In the forum thread on strcmp with wildcards, which two wildcard characters did the poster's function need to support?

## start Excerpt

The MASM Forum

General => The Laboratory => Topic started by: Queue on August 13, 2017, 08:35:33 AM

Title: strcmp with wildcards
Post by: Queue on August 13, 2017, 08:35:33 AM
A recent thread in here reminded me of a time I needed simple wildcard support (specifically * and ?) for a rough lstrcmpA equivalent. While this doesn't handle all sorts of special circumstances, it did its job, but it always bugged me that I had a jump and label when the rest of the function was able to use .if/.repeat/etc. Anyone have any suggestions? Or is it just screwed because MASM doesn't let you break out of multiple loops (or does it and I've just never figured out the syntax)?


include \masm32\include\masm32rt.inc

_lstrcmpA_wildcard PROTO :DWORD,:DWORD

; int 3 align
align_int3 macro _:REQ
local $$, $$$
$$ equ $
align _
$$$ equ $ - $$
if $$$
org $$
db $$$ dup(0CCh)
endif
endm

; strip prologue
prologue_none macro
local $$
$$ db 0CCh
nop
org $$
endm

.data

align_int3 16
sResult db "0 == match",0Ah,"1 == no match",0Ah,0Ah
sValue dd "0"

align_int3 16
sString1 db "This is the string to search.",0

align_int3 16 ; expect no match
sString2a db "*the string x*",0

align_int3 16 ; expect match
sString2b db "*the?string?t*",0

align_int3 16 ; expect no match (*is matches too early)
sString2c db "*is the strin*",0

align_int3 16 ; expect match
sString2d db "*is*the strin*",0

align_int3 16 ; expect no match (* escapes ?)

## end Excerpt
## start Items

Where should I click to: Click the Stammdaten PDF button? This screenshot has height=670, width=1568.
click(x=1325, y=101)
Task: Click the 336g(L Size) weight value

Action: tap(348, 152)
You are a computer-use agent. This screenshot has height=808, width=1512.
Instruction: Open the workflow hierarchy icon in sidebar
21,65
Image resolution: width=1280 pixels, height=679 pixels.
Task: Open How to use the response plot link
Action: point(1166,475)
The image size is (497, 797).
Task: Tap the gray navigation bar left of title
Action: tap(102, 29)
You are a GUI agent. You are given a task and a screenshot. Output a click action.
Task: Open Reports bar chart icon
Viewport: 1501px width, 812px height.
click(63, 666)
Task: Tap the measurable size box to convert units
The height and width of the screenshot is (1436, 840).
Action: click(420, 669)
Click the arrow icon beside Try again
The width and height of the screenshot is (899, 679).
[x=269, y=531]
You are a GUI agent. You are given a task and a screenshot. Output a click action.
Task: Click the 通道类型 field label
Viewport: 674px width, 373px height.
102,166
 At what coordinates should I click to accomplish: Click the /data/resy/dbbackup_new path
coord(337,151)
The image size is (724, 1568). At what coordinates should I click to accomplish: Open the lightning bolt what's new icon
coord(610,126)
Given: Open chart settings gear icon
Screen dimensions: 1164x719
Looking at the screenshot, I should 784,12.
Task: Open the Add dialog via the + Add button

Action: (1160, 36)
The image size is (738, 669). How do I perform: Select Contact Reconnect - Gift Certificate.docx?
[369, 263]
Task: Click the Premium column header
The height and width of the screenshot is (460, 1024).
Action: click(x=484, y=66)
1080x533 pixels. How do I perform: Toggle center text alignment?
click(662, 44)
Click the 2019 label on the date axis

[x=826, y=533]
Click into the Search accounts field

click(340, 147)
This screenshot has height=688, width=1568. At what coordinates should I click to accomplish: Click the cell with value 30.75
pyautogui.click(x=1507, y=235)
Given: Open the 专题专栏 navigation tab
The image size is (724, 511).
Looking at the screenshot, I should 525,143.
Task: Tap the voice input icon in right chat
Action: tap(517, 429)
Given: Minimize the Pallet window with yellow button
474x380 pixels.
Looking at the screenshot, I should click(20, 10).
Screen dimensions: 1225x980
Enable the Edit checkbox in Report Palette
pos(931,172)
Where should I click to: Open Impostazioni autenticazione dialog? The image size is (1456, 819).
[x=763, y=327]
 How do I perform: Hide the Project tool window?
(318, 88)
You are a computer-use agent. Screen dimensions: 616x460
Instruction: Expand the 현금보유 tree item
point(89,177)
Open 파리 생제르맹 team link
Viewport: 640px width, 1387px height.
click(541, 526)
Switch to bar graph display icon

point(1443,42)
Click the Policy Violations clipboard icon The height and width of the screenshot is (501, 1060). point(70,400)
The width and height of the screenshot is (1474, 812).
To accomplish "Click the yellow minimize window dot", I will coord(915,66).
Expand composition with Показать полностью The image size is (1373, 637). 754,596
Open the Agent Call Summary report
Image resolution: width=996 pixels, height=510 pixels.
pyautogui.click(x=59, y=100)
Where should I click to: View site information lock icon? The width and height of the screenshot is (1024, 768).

## end Items

### Output of the exercise
* and ?